While observing a tianguis in Mexico City, the author found a contradictory reality: though vendors’ ownership of property inside the market was unclear, the market has not fallen into disorder. Instead it operated with a high degree of organisation. Through participatory observation and an ethnographic depiction of one day in the life of a vegetable vendor and his family in a tianguis, this article finds out that the existence of tianguis as endogenous economies provides an important basis for understanding their rational operation in the absence of clear property rights systems.

First of all, tianguis, filled with fragrance, colour, and laughter, have created social communities. The economic practices conducted in the markets, based on relationship networks and a shared cultural system, interact and entangle with social and cultural capital to serve people’s daily needs. Thus, tianguis provide a cultural environment that is difficult for modern marts, far from civic life, to replace. As the market participants and practitioners have not considered the economic or rational purposes as the priority from the start, nor the pursuit of the protection or privatisation of the property as the priority, the logic of such action implies that individuals belongs to group and group serves for individuals. All members of the market create a small society where solidarity, mutuality and symbiosis are shared through their daily economic, social and cultural practices.

Secondly, the organisational model of tianguis is fair and transparent to each individual involved. Everyone engaged in a tianguis is expected to obey the rules of the organisation, to respect each other’s roles and identities, and to bear their own obligations and responsibilities. With their collective powers and relationships, as well as through the shared rights and responsibilities of their participants, tianguis are able to successfully manage malicious external interference and avoid potential internal conflicts. As a result, the market economies of tianguis maintain a long-lasting balance in the dynamic practice of “giving” and “accepting”. In fact, tianguis have already exceeded their economic functions; the cultural order of symbiosis implied in their markets leads us to rethink the deep relationship between the public and the private, society and individual.

Last but not least, the concept of “composite property rights” may be applied to the phenomenon of unclear property rights in tianguis, as vendors do not emphasize the rights they have as individuals, but pay more attention to their responsibilities and obligations as members of the collective. They transfer their rights to agents or representatives and respect and obey the contracts reached by their communities, thus contributing to a bottom-up dynamic to realize collective autonomy and relationship reciprocity. When one considers himself or herself as a member of the collective, the boundaries between each other will be less clear. The tragedy of the commons does not occur. The distinction and division between public domain and private domain, emphasized by modern urban civilization, loses their attractiveness inside these open-air markets.
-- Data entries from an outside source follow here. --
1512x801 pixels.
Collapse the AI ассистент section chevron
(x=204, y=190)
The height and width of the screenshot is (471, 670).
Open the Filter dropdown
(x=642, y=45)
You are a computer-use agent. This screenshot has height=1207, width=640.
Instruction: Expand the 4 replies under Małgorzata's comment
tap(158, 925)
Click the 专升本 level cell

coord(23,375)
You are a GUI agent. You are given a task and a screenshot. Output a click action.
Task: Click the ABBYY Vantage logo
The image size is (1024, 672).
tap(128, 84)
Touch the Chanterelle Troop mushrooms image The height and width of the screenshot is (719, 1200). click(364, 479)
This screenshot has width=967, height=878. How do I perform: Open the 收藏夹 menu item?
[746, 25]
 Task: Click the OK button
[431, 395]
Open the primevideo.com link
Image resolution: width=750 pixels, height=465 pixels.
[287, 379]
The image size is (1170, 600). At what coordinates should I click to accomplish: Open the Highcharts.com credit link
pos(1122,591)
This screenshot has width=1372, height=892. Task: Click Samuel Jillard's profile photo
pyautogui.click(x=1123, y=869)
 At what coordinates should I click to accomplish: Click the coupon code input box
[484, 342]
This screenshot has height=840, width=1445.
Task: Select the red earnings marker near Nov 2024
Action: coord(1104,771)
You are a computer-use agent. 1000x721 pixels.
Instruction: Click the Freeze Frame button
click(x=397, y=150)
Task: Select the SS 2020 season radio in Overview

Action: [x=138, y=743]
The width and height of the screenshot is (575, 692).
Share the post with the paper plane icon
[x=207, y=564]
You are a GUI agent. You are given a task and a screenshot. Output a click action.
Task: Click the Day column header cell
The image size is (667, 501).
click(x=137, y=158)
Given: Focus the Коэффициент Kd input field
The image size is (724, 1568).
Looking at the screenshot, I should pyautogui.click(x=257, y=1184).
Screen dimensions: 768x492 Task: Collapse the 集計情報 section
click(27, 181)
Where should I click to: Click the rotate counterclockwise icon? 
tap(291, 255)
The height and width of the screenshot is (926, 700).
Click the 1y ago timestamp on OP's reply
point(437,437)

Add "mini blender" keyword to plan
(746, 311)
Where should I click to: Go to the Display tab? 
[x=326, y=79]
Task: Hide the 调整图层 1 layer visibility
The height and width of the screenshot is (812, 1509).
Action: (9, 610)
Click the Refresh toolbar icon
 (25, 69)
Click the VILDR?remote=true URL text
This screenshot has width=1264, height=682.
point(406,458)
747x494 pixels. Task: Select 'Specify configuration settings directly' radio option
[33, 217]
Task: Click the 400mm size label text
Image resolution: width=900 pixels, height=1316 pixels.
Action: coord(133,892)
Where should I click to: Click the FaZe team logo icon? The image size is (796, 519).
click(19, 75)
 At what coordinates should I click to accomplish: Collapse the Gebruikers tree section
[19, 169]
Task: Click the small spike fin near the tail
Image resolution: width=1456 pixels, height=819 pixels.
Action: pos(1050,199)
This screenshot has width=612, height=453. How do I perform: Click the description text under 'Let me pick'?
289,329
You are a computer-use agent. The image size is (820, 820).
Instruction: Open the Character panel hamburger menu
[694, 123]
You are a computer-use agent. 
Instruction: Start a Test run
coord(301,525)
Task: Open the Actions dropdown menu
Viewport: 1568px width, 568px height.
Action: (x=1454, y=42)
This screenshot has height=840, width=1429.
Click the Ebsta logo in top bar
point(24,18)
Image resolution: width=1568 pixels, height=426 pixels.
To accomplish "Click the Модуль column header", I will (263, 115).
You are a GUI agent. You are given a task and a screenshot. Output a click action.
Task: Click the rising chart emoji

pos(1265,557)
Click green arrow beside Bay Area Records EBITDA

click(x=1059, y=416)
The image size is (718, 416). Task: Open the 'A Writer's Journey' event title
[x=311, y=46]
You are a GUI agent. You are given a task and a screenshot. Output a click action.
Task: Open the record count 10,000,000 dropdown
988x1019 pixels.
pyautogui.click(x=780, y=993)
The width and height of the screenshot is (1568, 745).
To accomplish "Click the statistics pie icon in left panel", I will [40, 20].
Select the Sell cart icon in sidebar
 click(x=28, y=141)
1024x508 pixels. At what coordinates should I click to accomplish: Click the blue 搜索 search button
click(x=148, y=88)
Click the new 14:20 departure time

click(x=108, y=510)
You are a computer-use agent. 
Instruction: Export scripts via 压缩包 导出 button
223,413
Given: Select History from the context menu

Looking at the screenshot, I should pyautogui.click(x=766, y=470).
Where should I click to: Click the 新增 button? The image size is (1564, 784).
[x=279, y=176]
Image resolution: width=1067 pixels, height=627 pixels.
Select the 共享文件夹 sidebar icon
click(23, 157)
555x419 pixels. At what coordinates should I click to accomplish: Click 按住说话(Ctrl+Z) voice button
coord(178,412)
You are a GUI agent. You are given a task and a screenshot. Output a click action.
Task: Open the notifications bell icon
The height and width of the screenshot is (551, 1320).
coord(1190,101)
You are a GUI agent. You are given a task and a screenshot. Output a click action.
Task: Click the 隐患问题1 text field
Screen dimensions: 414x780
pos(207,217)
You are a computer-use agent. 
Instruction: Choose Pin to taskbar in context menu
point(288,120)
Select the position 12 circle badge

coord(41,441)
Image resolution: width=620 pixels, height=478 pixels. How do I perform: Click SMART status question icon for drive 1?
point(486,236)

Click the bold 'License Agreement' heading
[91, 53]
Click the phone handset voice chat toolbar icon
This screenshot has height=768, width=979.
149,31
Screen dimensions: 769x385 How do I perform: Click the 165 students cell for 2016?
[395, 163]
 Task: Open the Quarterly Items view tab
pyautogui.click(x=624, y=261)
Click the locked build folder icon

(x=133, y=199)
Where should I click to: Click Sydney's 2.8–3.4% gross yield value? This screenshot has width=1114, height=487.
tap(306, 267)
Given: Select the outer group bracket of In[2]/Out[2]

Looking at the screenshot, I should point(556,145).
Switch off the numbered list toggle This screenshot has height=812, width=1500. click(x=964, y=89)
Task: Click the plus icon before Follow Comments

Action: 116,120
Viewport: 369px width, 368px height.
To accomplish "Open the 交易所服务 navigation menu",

A cultural logic of “symbiosis” is being practiced at many unremarkable corners revealing the most authentic look of a society.

To sum up, open-air markets in Mexico City should be understood as complex markets in which life needs, general exchanges, capital, power, relationships, values, and ethics are intertwined. The shared identity of market participants (vendors) is reflected in the fact that the market is a public space for social interaction as well as a private space for daily life. The logic behind the overlap of public and private domains is based on the indivisibility and reciprocity of the culture community. The lack of clarity regarding the ownership of property rights and other rights in the market results from the practice of empowerment, demonstrating the dynamic integration and symbiotic order of individual and society. Therefore, the tianguis model has neither been nationalized and transformed into public property benefiting a few political interest groups, nor been privatized and turned into an enterprise or organisation monopolized by capitalists.Instead, it has always been active as an endogenous economy developed from the inside out in the city’s streets, embodying the concept of “symbiosis” based on the autonomy and reciprocity of the cultural community, and also gives us an alternative to the so-called fair, free, and transparent capitalist market economy.